Mixology competitions have become a big deal for anyone in the bartending industry, as they can lead to lucrative deals with brands and possibly new careers. In Cayman, there are several competitions per year and the level of talent to be seen at them is quite boggling. There are amazing flourishes and presentation, but in the end, the drink has to taste good.
Fede Gisbert Johnson – competitor
Fede Gisbert Johnson of Backroom Bar was preparing to head to Berlin and represent the Cayman Islands at the Diageo World Class Competition when we spoke to him about his experiences as a competitor.
Nervousness is just part of the fun, according to Fede. When asked if he was nervous the first time he competed, he replied, “Yeah, of course; I’m still nervous every time I compete [laughs].”
He has entered about 20 competitions in his career thus far, and so has good advice for anyone considering joining the fray.
“It is a big sacrifice, and can be a big headache [laughs], but you’ll learn a lot and push yourself to limits you never knew you had,” he says.
“You’ll meet fantastic people from all over the world and get offered great opportunities.”
The advance preparation for a serious competition can be intense and long. “You could be two days or two months working on a cocktail,” says Fede. “It’s like having an idea and making it come to life.”
“I have been preparing four months for Berlin,” he says, revealing that he has been trying to get to this point – being a world competitor – for three years.
For Fede, making a great cocktail is all about your customer. “How much you know about that person can really help you to make them a great drink,” he says. “Everyone has a different palate.”
Simon Crompton – brand ambassador and judge
Simon Crompton, Diageo Reserve Brand Ambassador, almost shivers when he thinks back to his time as a competitor. He won the local World Class competition in 2013, and subsequently was approached to a brand ambassador. He is now a judge at mixology events and admits that competition has become fierce in the last five years.

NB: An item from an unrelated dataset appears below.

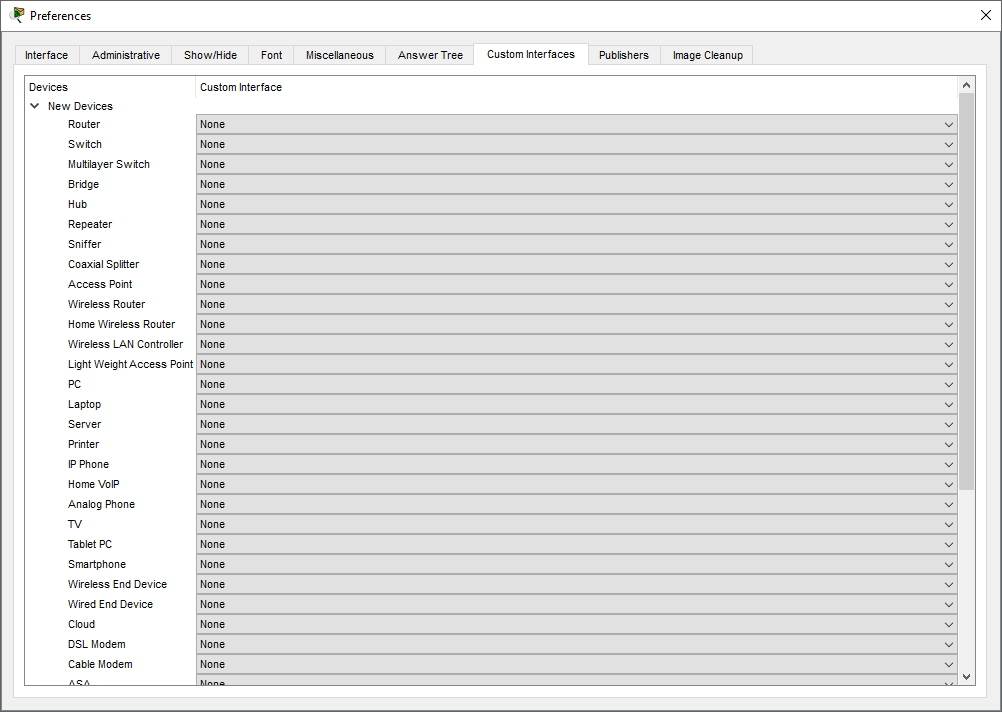The height and width of the screenshot is (712, 1002).
Task: Switch to the Answer Tree tab
Action: click(x=430, y=56)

“We are definitely catching up with the rest of the world,” Simon says. “The stuff you see in molecular bars in Hong Kong and Singapore, these guys are doing it here.
“We’ve now got 10-to-15 bartenders on the island that are really pushing the boundaries; I would hate to go up against them in competition now.”
Simon agrees that participating in these events can bring big benefits to those who make an impression. “You get noticed by companies,” he says, which is in fact how he landed the position he now occupies.
The nervousness aside, competitors need to be well prepared and not overthink their creations.
“The biggest mistake I see bartenders making in competitions is that they over-complicate things,” says Simon. “They make fantastic drinks at their bar, but when they get in front of the judges they try to do too much and the result just doesn’t taste as good as it needs to.”
There is a fine line between taking things up a level and going too far, he explains, saying that trying too hard can be to competitors’ detriment.
“I also tell people to just be themselves,” he says. “Don’t imitate other bartenders’ styles or methods; be unique and original.”
Simon emphasizes the importance of the whole experience, rather than just the drink.
“I always put this scenario to people: If you go to a bar where the cocktail is amazing but the bartender is a snob and ignores you, or you go to a casual bar where you just have a beer and a shot but the bartender is lots of fun and entertaining, which bar will you return to?
“Interacting with your guests is crucial.”
Two of the main competitions each year are the World Class Bartending Competition and the Stoli Cocktail Masters Bartending Competition. If you are interested in learning more, talk to your friendly neighborhood mixologist.